Hi, 2010/2/17 Peter Tröger <peter@troeger.eu>:
Hi,
Some thoughts: - most of the batch systems were designed to work with network shared file system. However one can imagine a situation when the home file
- i would prefer to keep this interface as simple as possible and thus handle the only case that can not be handled without interaction with DRMS: staging file from submission host to execution host, as the execution host is usually not know before a job starts.
This brings the new file staging approach closer to what we had in DRMAAv1. The unknown execution host is a very valid argument, since we implicitly assume that staging happens before job start. Your research also shows that at LSF can only copy from / to the submission host, which definitely kills the idea of free server transfers. I can live with that.
- in order to keep the interface really simply i would assume that file names (not necessary the absolute paths) are the same both on execution host and submission host. (again if not, the user can do easily some workaround by copying/moving the file on submission host).
Interesting. So the idea is to stage only whole directories ? What is if I only want to move the STDIN file, and nothing else ?
sorry, i should be more clear on this. I meant that we should support only the minimum functionality: * staging single files (LSF and Torque for e.g. do not support staging directories *by default*), so no directories and no wildard expressions would be supported ( it could be supported in sense of MAY[rfc2119] keyword ;-). * the file name must be the same both on execution and submission host (however absolute paths may differ, e.g. if relative paths are given) With this basic tool, user can implement (if needed, let me remind that in my opinion the non shared file system is quite rare case) - wildcards on stage-in (by evaluating the wildard before submission and giving explicit list of files) - directories on stage-in (by listing the directory on submission host and giving explicit list of files) - different file names on submission/execution host (e.g. we want the file name "foo" to be copied into "bar" file to the execution host - move/copy file priori the submission) - wildcards/directories on stage-out (one possible solution is to zip all results files in the job's script)

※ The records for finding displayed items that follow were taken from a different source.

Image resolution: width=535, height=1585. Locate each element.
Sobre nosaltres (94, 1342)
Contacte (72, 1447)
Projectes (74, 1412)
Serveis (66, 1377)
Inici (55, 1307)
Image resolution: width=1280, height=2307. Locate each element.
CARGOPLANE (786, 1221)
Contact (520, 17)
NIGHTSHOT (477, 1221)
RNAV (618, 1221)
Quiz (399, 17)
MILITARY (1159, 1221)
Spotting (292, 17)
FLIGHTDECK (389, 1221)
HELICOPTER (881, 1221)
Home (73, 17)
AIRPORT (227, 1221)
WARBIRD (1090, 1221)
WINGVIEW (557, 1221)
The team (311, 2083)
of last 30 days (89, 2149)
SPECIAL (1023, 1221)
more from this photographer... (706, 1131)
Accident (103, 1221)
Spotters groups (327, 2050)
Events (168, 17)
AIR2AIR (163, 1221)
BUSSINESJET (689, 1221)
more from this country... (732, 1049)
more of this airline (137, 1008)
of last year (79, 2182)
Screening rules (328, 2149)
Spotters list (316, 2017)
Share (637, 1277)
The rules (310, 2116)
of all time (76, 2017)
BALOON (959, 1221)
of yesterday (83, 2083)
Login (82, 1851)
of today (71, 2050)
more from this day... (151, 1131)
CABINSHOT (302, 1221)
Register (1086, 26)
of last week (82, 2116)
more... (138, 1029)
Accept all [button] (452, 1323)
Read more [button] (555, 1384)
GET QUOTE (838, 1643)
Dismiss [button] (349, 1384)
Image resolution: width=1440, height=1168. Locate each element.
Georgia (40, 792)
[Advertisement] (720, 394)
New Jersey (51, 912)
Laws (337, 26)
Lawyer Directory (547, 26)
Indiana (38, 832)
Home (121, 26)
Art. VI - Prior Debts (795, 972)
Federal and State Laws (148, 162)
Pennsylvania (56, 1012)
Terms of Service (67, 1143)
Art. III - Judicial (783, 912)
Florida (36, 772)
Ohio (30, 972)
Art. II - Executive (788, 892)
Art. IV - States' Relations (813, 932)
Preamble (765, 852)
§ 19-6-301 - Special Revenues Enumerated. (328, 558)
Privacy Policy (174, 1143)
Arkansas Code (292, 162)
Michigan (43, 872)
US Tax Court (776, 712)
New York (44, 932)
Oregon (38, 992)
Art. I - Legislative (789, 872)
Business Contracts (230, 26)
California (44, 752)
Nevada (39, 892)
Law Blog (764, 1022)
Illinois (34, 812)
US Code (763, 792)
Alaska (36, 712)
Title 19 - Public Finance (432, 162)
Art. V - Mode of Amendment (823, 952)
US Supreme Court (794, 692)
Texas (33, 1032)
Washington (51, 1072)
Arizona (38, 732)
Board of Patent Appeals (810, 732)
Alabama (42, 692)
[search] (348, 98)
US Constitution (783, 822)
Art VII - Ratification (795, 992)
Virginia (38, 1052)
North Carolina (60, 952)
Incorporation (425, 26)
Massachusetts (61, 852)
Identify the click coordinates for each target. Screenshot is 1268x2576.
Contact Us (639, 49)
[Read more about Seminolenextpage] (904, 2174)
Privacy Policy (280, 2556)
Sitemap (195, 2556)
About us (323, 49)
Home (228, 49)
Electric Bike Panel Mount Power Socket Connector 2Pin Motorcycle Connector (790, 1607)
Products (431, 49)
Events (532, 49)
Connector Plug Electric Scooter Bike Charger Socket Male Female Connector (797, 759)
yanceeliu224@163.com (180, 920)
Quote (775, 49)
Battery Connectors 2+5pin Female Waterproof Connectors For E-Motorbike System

So my proposition of the DRMAA staging interface looks as follows: split "fileTransfers" attribute into two attributes (also of the OrderedStringList type): - stageInFiles - stageOutFiles which are simple list of files to be staged-in/staged-out (no URLs, only paths). The paths can be relative (to current working directory on submission host, and job working directory on execution host).
I like that, despite the fact that I would like to see single file / wildcard support as discussed last time in the phone call.
see above.
Let's find some agreement in todays phone call.
Best, Peter.
Cheers, -- Mariusz